• _YOUR TASK_:
Where the line containing "1447x840 pixels." appears, begin retyping; continue exactly through the final line of the data. Omit every picture.

• _EXERCISE DATA_:
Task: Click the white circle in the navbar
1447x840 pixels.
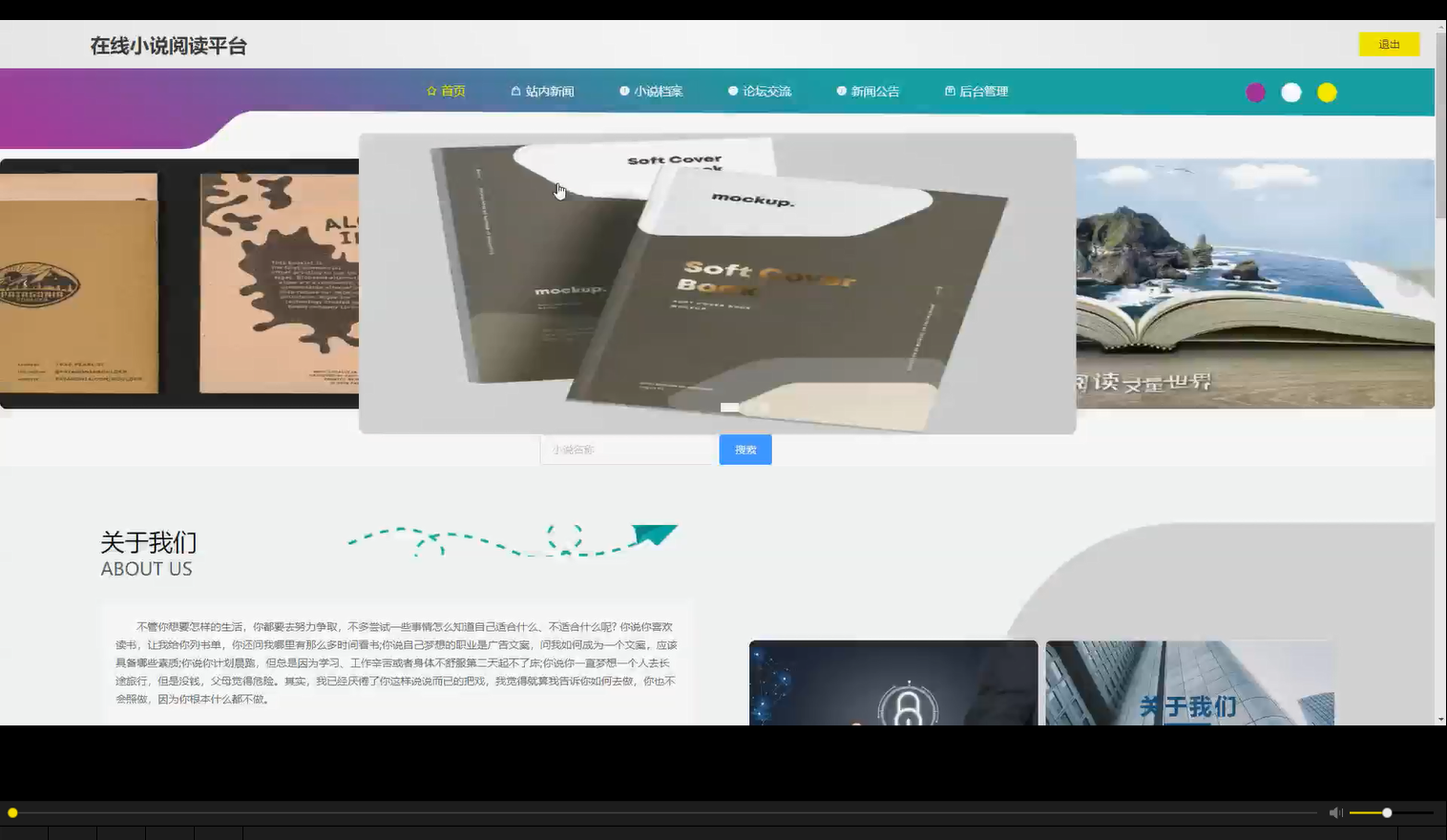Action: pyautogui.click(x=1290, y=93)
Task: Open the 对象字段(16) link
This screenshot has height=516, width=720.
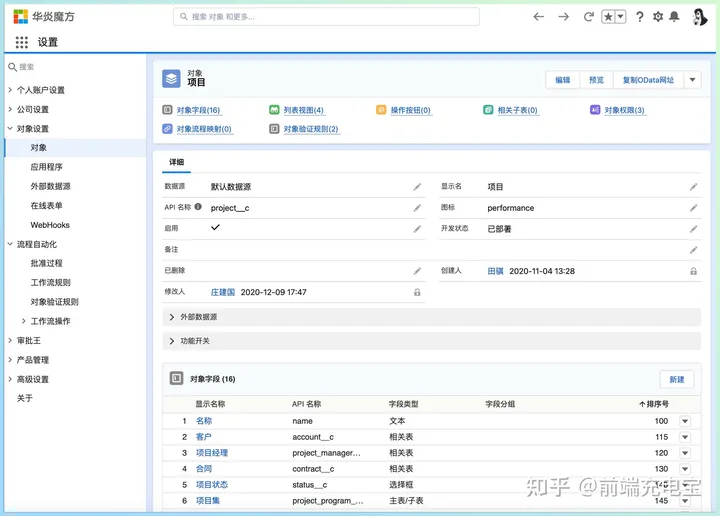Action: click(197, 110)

• _OUTPUT BELOW_:
1447x840 pixels.
Action: pyautogui.click(x=1290, y=93)
Task: Open the 对象字段(16) link
This screenshot has height=516, width=720.
Action: click(197, 110)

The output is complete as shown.